(Extract)
------------------------------------

Single by Cole Swindell

from the album Stereotype
- Released: January 30, 2023
- Genre: Country
- Length: 3:04
- Label: Warner
- Songwriters: Jon Pardi; Michael Hardy; Jordan Schmidt; Hunter Phelps;
- Producer: Zach Crowell

Cole Swindell singles chronology
| "She Had Me at Heads Carolina" (2022) | "Drinkaby" (2023) | "Forever to Me" (2024) |

= Drinkaby =

"Drinkaby" is a song by American country music singer Cole Swindell. It was released on January 30, 2023 on the deluxe version of his fourth studio album Stereotype and serves as the album's fourth single. It peaked at 13 in late 2023, which resulted in his second song to miss the top ten.

==Content==
"Drinkaby" was co-written by Jon Pardi, Michael Hardy, Jordan Schmidt, and Hunter Phelps. Swindell told the blog Taste of Country that he chose to record the song because he "pictured it being a show-opener". The title is a portmanteau of "drink" and "lullaby", referencing the narrator's attempts to "drink away heartbreak". The song is included on Stereotype Broken, a 2023 re-release of his 2022 studio album Stereotype.

------------------------------------

(Supplied material)
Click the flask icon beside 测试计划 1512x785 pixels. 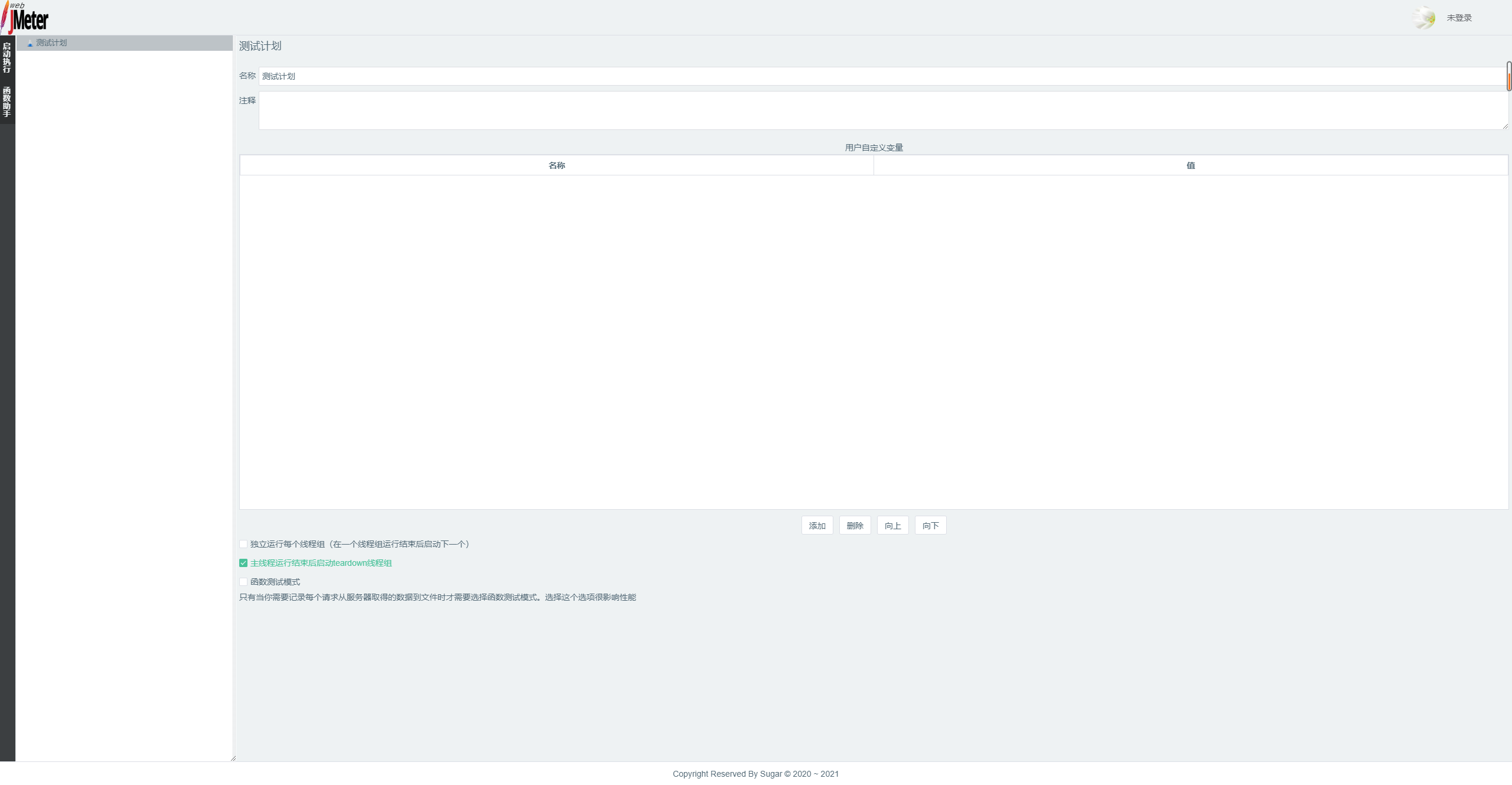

------------------------------------

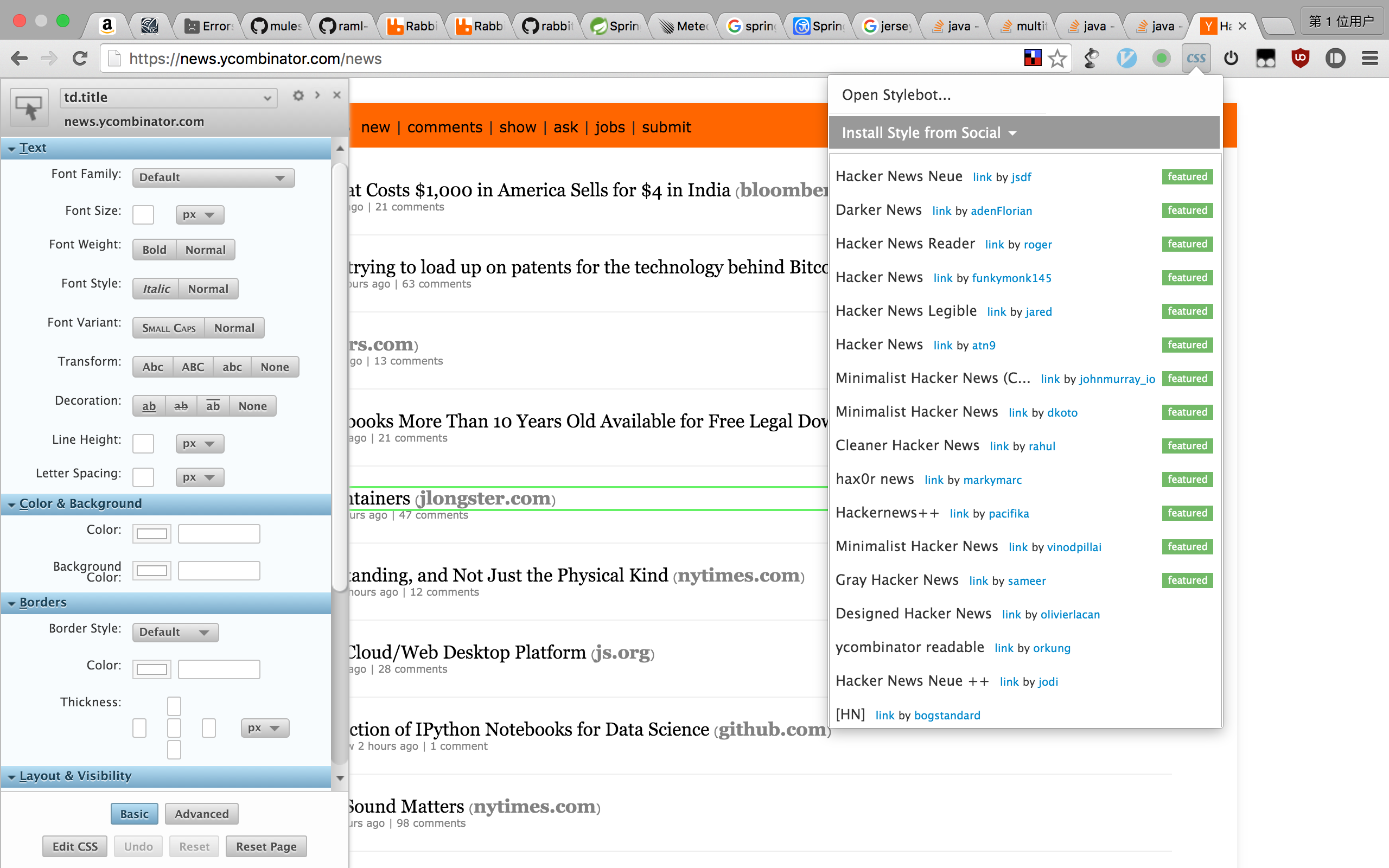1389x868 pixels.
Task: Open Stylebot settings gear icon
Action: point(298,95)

------------------------------------

(Exercise task)
Carry on the article about Cole Swindell's song "Drinkaby" from the point where it stops.

(Output of the exercise)
==Chart performance==
===Weekly charts===

Weekly chart performance for "Drinkaby"
| Chart (2023) | Peak position |
|---|---|
| Canada Country (Billboard) | 4 |
| US Bubbling Under Hot 100 (Billboard) | 3 |
| US Country Airplay (Billboard) | 13 |
| US Hot Country Songs (Billboard) | 22 |

===Year-end charts===

Year-end chart performance for "Drinkaby"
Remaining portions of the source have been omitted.